Task to carry out »
Return the entries verbatim, beginning at the line containing "Click the Insert" and continuing through the line containing "This screenshot has width=1472, height=865.", and return only those lines.

Recorded information »
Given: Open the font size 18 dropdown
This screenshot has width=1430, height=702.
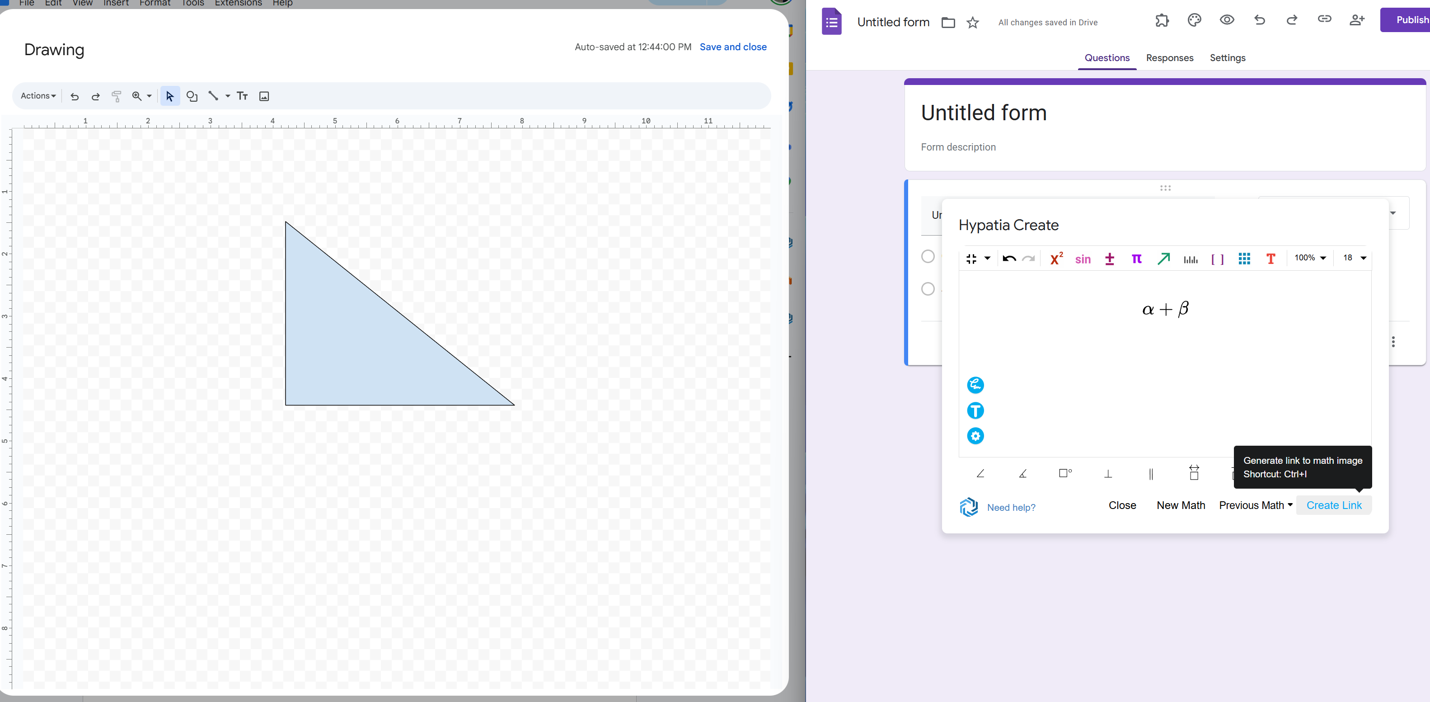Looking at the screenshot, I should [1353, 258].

* * *

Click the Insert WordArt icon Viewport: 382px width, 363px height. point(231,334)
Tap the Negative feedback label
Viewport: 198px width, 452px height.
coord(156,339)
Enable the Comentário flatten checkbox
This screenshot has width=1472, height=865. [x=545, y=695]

* * *

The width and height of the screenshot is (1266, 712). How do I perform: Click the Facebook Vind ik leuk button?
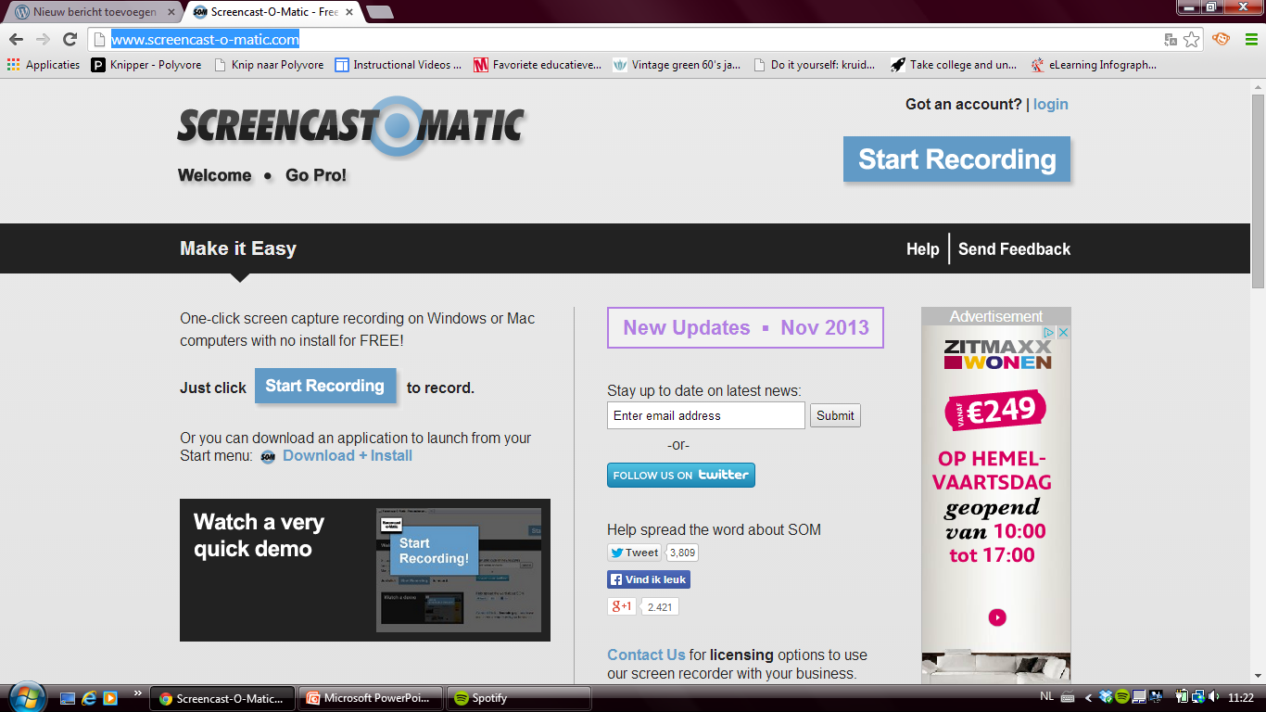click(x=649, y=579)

Finished answer »
Click the Insert WordArt icon Viewport: 382px width, 363px height. point(231,334)
Tap the Negative feedback label
Viewport: 198px width, 452px height.
coord(156,339)
Enable the Comentário flatten checkbox
This screenshot has width=1472, height=865. [x=545, y=695]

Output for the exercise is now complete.